[Screenshot grounding data]
Start of Block
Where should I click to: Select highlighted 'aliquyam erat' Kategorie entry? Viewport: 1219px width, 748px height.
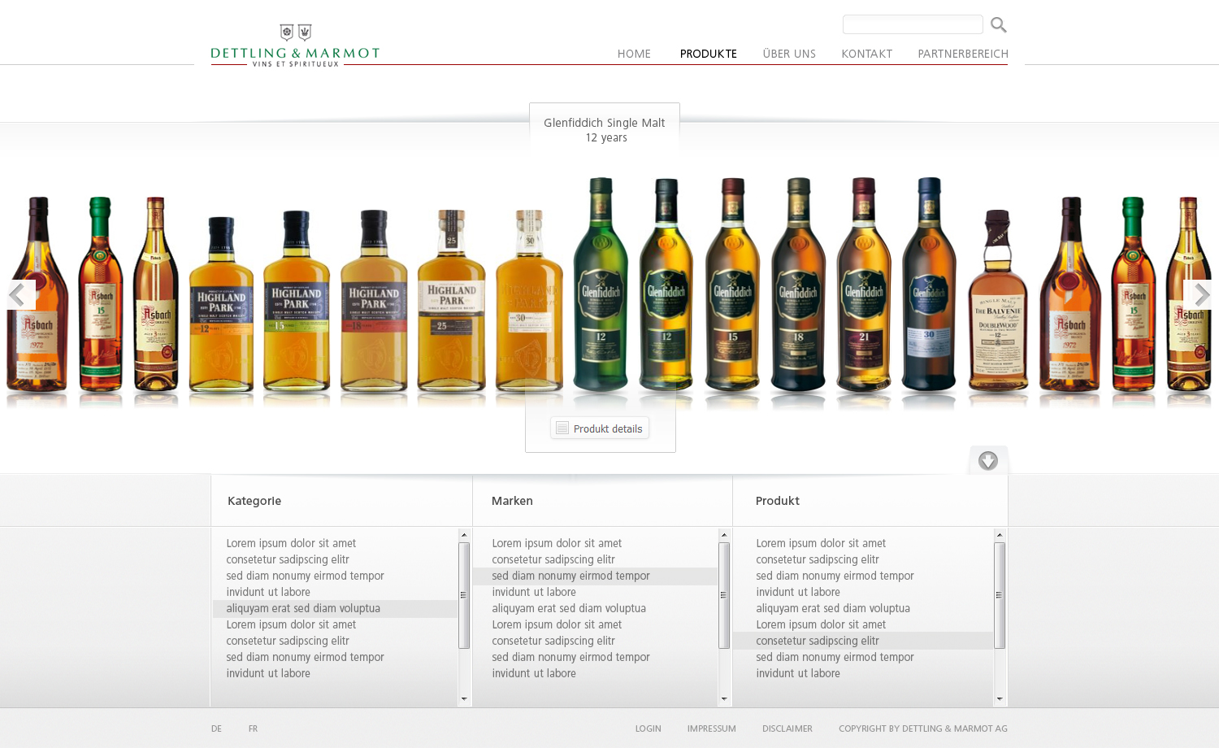[x=303, y=608]
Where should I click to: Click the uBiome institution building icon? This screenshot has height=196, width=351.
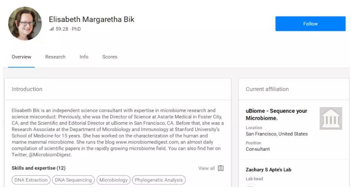tap(330, 118)
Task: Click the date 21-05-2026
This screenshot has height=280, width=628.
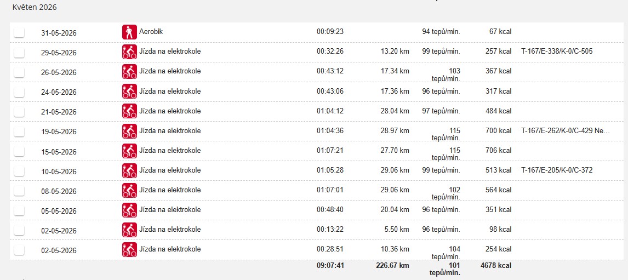Action: coord(59,112)
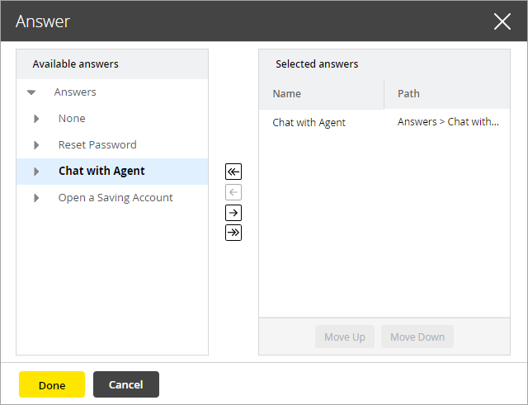The width and height of the screenshot is (528, 405).
Task: Expand the Reset Password node
Action: tap(36, 145)
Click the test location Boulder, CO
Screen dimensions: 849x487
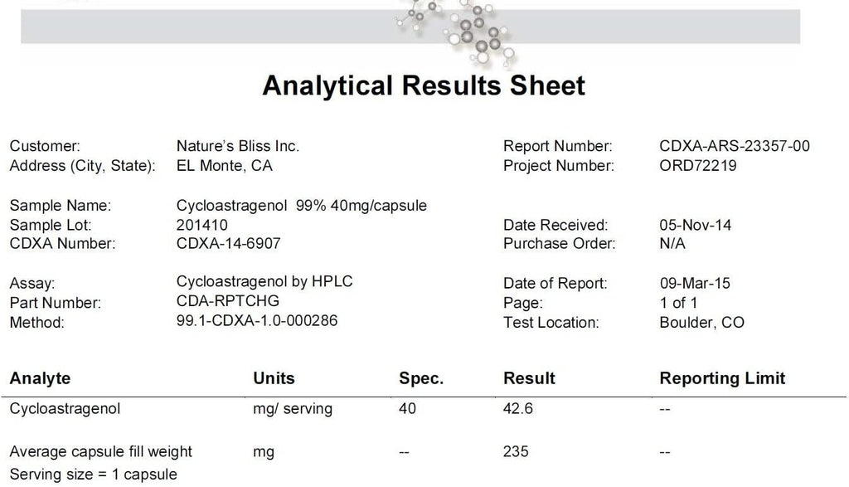click(701, 323)
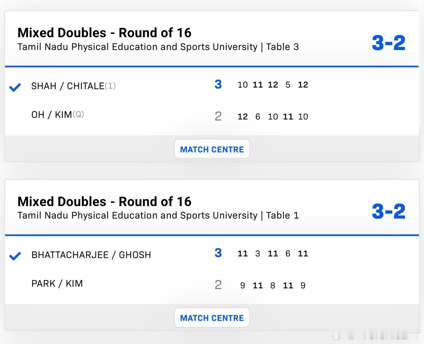This screenshot has height=344, width=424.
Task: Open Match Centre for the Table 3 match
Action: [212, 149]
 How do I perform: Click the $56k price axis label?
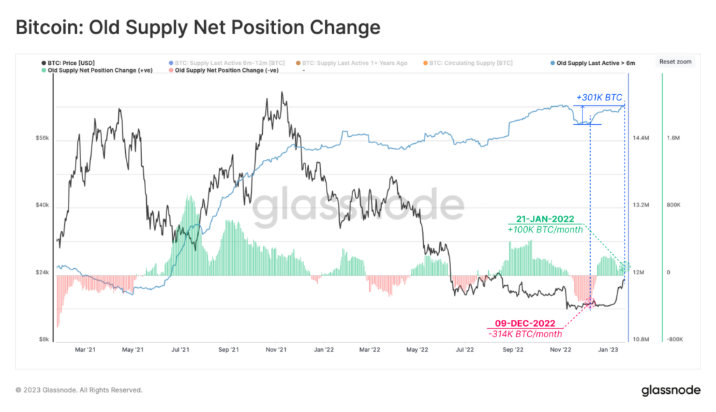41,138
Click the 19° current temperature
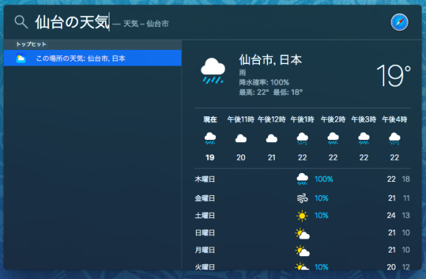 [x=394, y=75]
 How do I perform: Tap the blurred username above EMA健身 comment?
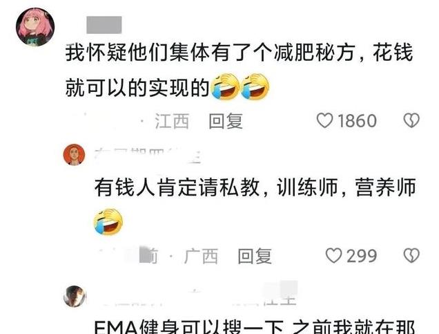pyautogui.click(x=199, y=295)
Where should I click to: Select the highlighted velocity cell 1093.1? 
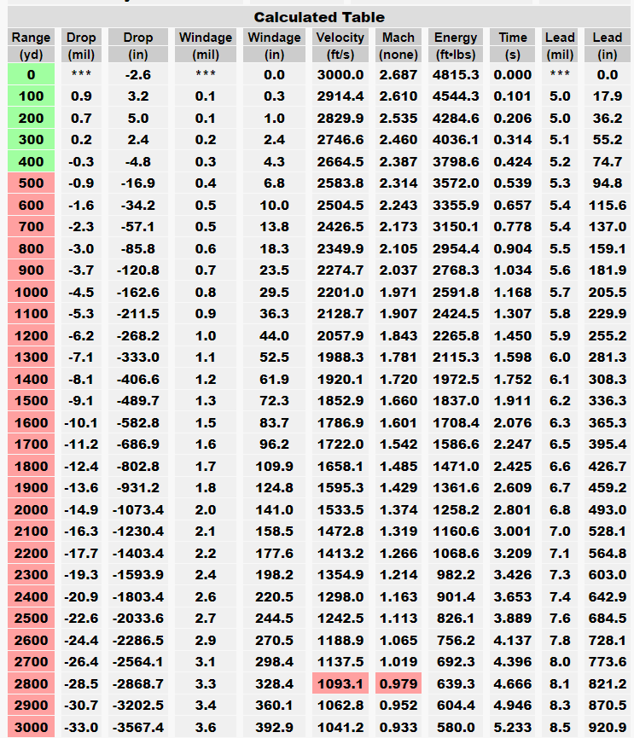[340, 683]
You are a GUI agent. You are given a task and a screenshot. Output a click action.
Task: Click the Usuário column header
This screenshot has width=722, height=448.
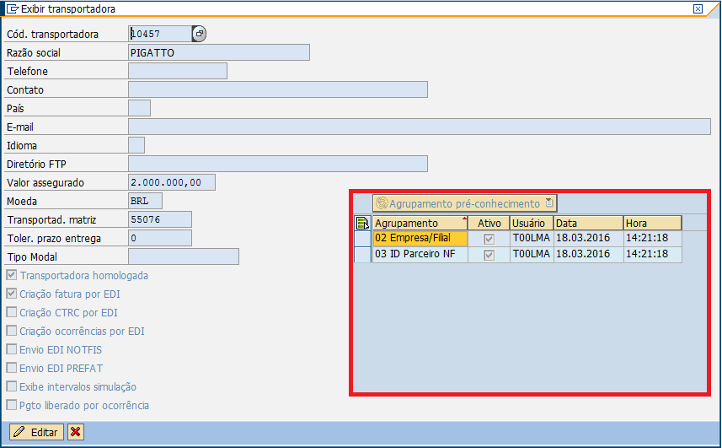point(531,224)
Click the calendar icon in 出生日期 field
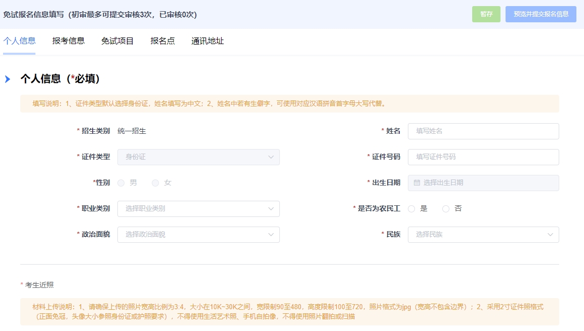This screenshot has width=584, height=331. click(417, 183)
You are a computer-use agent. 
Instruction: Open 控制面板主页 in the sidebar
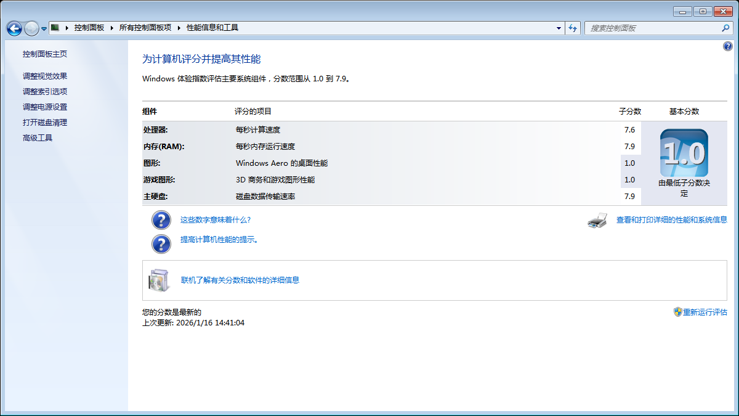45,54
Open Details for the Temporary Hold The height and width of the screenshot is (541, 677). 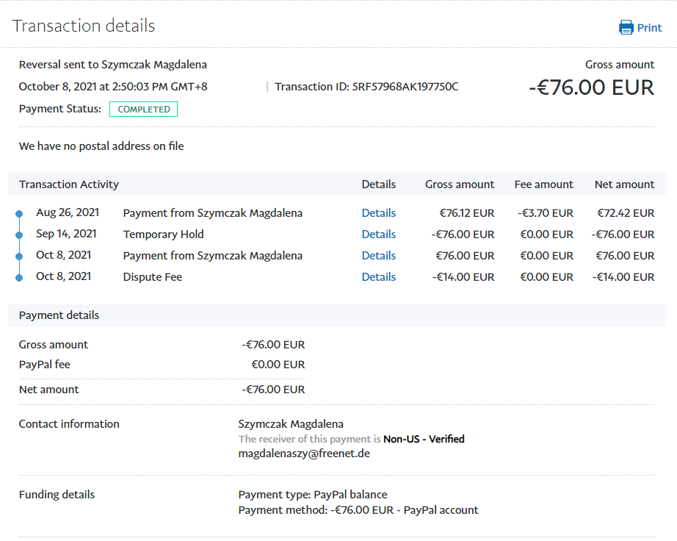pos(378,234)
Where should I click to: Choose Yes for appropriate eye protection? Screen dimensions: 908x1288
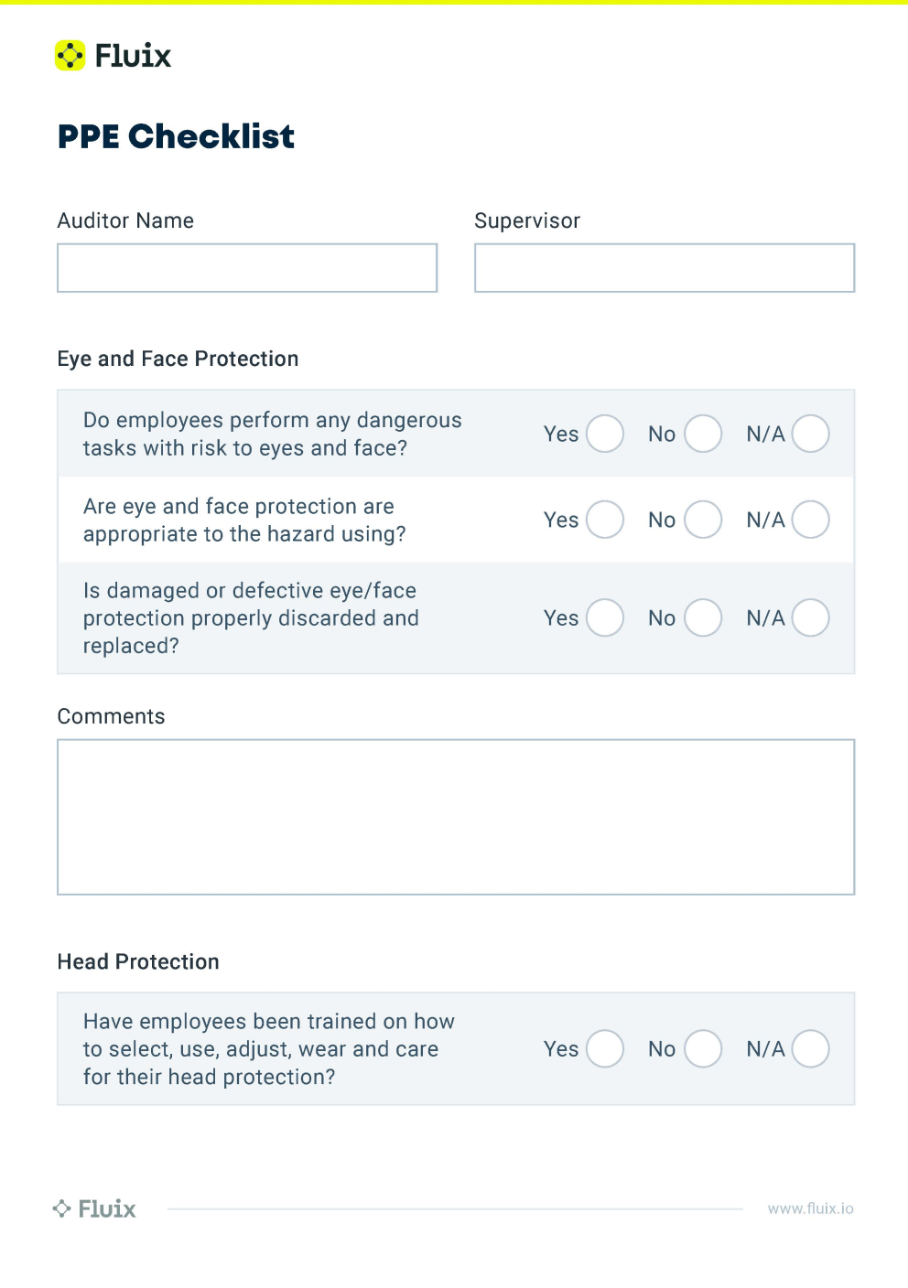click(605, 520)
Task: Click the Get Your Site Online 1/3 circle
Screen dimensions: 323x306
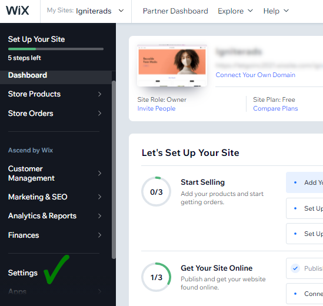Action: [x=156, y=277]
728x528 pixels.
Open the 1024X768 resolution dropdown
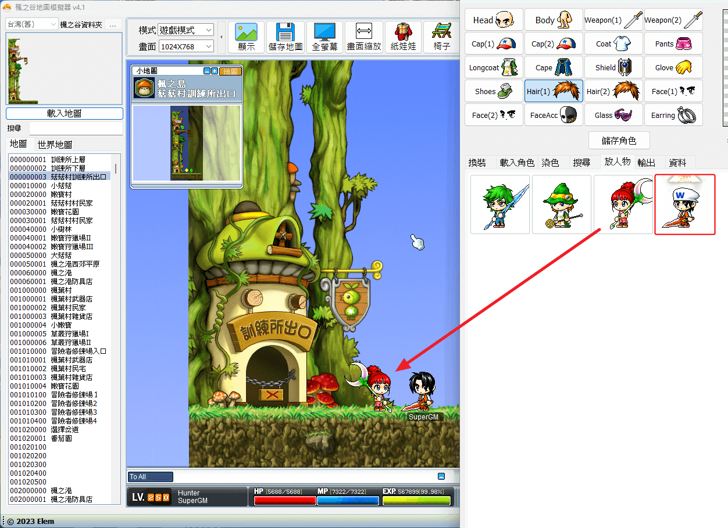coord(186,46)
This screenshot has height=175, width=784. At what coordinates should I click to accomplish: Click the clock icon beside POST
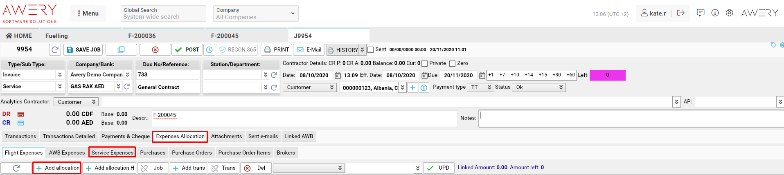209,49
End of Block
Assignment: Please report every line among the entries that includes "agent".

Expected answer:
You are a GUI agent. You are given a task and a screenshot. Output a click action.
You are a computer-use agent. 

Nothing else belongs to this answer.